これから増税や社会保険負担増の足音も
――厳しいですね。フリーコメントを見ても、今年はさらなる税負担を心配する声も聞かれました。川上さんが一番心に響いたコメントはどれでしょうか。また、今年は救いがあまりないのでしょうか。
川上さん 税負担の増加を気にする声はたくさんみられました。今も税金や保険料など、新たな負担が増える可能性が指摘されているなかで、家計をやりくりする際に明るい展望は描きにくい状況だと思います。
また、「今でも値上げで家計が苦しいです」と物価高に追い込まれている声も多く目にしています。ジワジワと家計が圧迫され続けている状況は、ずっと変わっていません。フリーコメントからは、「もういい加減にして欲しい!」という思いがひしひしと感じられました。

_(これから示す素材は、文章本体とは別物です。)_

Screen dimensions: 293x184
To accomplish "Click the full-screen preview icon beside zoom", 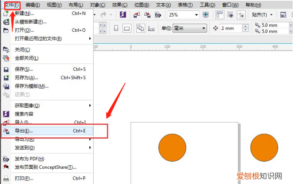I will pyautogui.click(x=206, y=14).
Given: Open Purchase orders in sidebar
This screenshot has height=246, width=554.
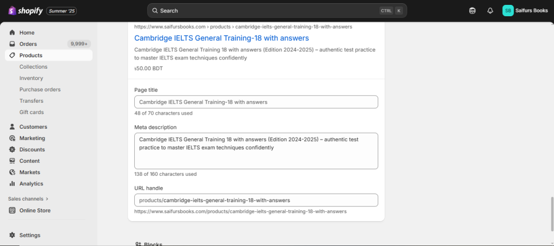Looking at the screenshot, I should tap(40, 89).
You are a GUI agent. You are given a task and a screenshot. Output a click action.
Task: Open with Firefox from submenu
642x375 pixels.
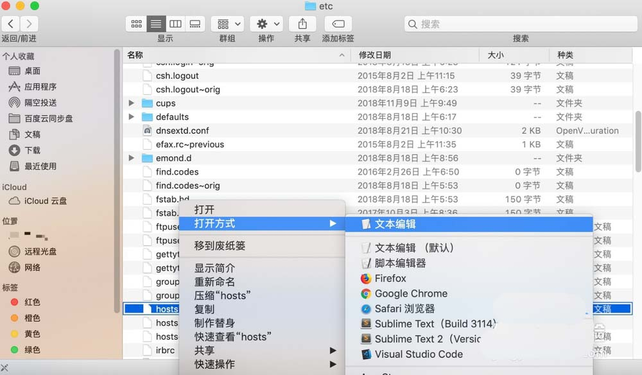[390, 279]
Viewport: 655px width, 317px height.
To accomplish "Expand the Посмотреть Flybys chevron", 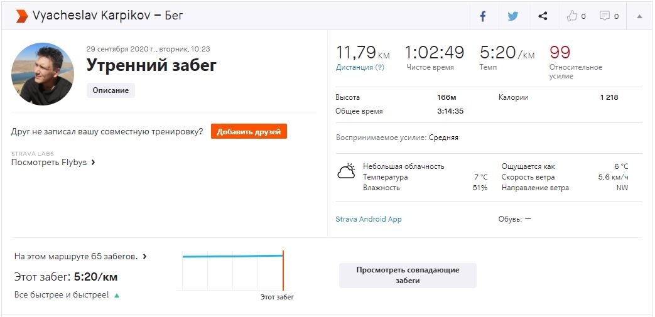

一方で、物価上昇の勢いは一時よりはやや弱くなったように感じますし、スキマバイトなど空き時間にサッと働いて収入を得られるようなサービスも増えてきています。今年の春闘でも賃上げ機運が高まっていますし、厳しい状況に変わりはありませんが、期待も込めて希望の芽が全く見えないという訳でもないのだと思っています。
――なるほど。この調査で特に強調しておきたいことがありますか。
川上さん 2年前の調査でも最も多かったのは「家計が苦しくなりそう」という声でしたが、比率は50%程度でした。それが現在、10ポイント以上も上昇して6割を超えています。全体として苦しいという声が広がるなかで、増税など家計を圧迫する情報に家庭は敏感にならざるを得なくなってきていると感じます。
多くのご家庭は、既に節約などもやり尽くしている感があります。「これ以上、何を節約すればよいのか?」といった声も聞かれます。そこに物価高と増税への懸念がある一方で、賃上げ状況は会社の規模や業種、職種などによって差があります。円安の影響も、勤め先にとってプラスに働いているケースもあれば、マイナスに働いているケースもあります。
賃上げ機運が高まるのは望ましいことですが、既にゆとりを感じているご家庭がさらにゆとりを感じる一方で、今苦しいご家庭が賃上げ機運から取り残されてさらに苦しい状況に追い込まれてしまう懸念もあります。大手企業など恩恵が一部だけに偏ってしまっていないか、注視する必要があると感じています。